I keep attempting to start a correspondence with people
but they end up not being interested in me,
either that or I scare them away
because I usually begin with:
“Well, my favorite philosopher is Hegel,”
and usually they have nothing to say about Hegel,
which really is what separates me
from my father's dogs or my desk drawer;
that is, the knowledge of Hegel—
but I condescend, as is the minimum of my manners,
and I say: Well, what did you do today?
I've spoken with a German who likes rap.
He never got back to me.
I've spoken with a Filipina
who is also an editor of a popular kids' magazine in Manila;
she stopped when I mentioned I spend my time reading Aquinas.
I played chess with a Mexican in Canada.
I lost and he subsequently disregarded me.
To them, I mention you
as “a handsome but deeply flawed Englishman.”
One cannot help but ask to be more specific:
Do I mean some son of landed gentry?
Worse, of course.
In my “immediate correspondences,”
that is, whenever I go out,
I usually have a good time
but find the depth of the conversation lacking;
this is the result of conversing
without the mediation of the written word:
it is all just vulgarity if we speak as soon as we think.
We might as well be Capuchin monkeys
asking to be fucked or for some peanut or something.
I find myself looking for a distant correspondent.
I fail miserably each time.
Lately, I've been fussing with my evenings,
as to with which activities I should preoccupy myself.
Books lay unfinished on my desk,
and I am simultaneously writing at least three pieces.
I have unplayed video games,
unopened even from their packaging,
films I have yet to watch,
restaurants I've yet to eat at—
generally, my life is yet to be lived, even.
Without an audience in the form of a correspondence,
I fail to see the point.
Now, my friend the other day asked me in the car
while we were stuck in traffic:
What has happened to you since we last met?
Ah, but you see, apart from the usual drama of people my age,
a few days ago I read a passage from Kierkegaard
that equated universality with duty,
universality with happiness,
and therefore happiness with duty—
a pristine and wonderful argument
that subverts individuality and particularity, &c., &c.—
but I could not tell her
because she is my intellectual inferior,
and so I ended up telling her instead
about a new song I wrote for the ukulele.
I don't tell you this in search of a response.

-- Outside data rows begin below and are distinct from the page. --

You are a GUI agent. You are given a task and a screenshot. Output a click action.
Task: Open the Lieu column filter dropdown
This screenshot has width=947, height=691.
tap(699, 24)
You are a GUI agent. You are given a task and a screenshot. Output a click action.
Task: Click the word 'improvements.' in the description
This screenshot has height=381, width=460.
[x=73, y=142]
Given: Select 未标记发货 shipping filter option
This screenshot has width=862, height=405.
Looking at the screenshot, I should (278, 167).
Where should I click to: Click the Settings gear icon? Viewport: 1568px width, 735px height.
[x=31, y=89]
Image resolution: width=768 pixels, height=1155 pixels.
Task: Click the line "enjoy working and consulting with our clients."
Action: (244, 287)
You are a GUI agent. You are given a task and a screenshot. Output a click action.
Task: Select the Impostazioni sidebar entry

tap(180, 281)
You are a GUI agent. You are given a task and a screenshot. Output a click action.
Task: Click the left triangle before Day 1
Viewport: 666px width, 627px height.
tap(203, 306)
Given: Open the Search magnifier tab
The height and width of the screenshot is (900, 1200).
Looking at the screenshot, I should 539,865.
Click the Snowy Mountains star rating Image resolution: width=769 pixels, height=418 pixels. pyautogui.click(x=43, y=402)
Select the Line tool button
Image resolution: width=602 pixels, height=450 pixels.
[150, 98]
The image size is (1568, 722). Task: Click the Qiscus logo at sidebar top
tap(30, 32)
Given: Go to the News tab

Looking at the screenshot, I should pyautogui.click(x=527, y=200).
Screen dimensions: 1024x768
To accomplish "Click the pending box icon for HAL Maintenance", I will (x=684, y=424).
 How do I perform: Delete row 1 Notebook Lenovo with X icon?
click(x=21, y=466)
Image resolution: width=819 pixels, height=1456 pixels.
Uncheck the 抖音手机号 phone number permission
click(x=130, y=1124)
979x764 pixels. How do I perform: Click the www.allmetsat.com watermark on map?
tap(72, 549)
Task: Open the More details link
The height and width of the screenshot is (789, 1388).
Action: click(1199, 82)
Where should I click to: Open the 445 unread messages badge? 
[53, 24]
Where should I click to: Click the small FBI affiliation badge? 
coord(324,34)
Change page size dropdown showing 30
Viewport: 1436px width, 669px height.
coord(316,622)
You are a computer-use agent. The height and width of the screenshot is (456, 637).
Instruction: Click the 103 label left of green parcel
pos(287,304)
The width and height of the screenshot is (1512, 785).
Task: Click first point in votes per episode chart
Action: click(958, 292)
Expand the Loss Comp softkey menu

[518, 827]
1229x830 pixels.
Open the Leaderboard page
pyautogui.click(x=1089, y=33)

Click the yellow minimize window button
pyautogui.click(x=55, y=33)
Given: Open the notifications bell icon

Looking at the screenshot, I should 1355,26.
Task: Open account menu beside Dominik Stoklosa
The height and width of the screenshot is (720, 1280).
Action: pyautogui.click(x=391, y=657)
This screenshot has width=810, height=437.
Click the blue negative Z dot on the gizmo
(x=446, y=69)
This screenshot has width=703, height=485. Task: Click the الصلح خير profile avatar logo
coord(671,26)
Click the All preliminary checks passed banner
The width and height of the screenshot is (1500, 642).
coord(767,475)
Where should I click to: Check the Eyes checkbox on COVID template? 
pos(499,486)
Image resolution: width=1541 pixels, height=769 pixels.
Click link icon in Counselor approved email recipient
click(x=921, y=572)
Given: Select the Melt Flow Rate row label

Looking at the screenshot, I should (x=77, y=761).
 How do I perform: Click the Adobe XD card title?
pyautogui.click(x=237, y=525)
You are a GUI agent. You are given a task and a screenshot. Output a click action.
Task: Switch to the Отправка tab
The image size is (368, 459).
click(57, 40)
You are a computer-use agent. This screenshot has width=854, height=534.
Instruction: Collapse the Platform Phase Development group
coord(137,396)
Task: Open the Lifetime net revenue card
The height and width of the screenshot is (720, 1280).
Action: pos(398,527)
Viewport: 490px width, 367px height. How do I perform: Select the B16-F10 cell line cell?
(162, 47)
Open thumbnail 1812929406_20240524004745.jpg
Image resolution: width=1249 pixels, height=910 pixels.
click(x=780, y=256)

You are unreliable, ungrateful, and selfish.
Manners merely protect a more perfect indifference in you;
and your thrashing of whatever affection I had for you
was done in a manner so virtuoso in execution
that I sometimes wonder if you achieved it
through practice or genius.
I say this because I know you will read it and understand.
No one else has a catalogue
of my failures and loneliness
that is so comprehensive.
The subject is a project, goes the existentialists;
thus, observe how these hands threaten my jugular
with the blade-like, hooked edge of the “I”!
It is my greatest work, yet unfinished,
but ongoing so long as I suffer to live.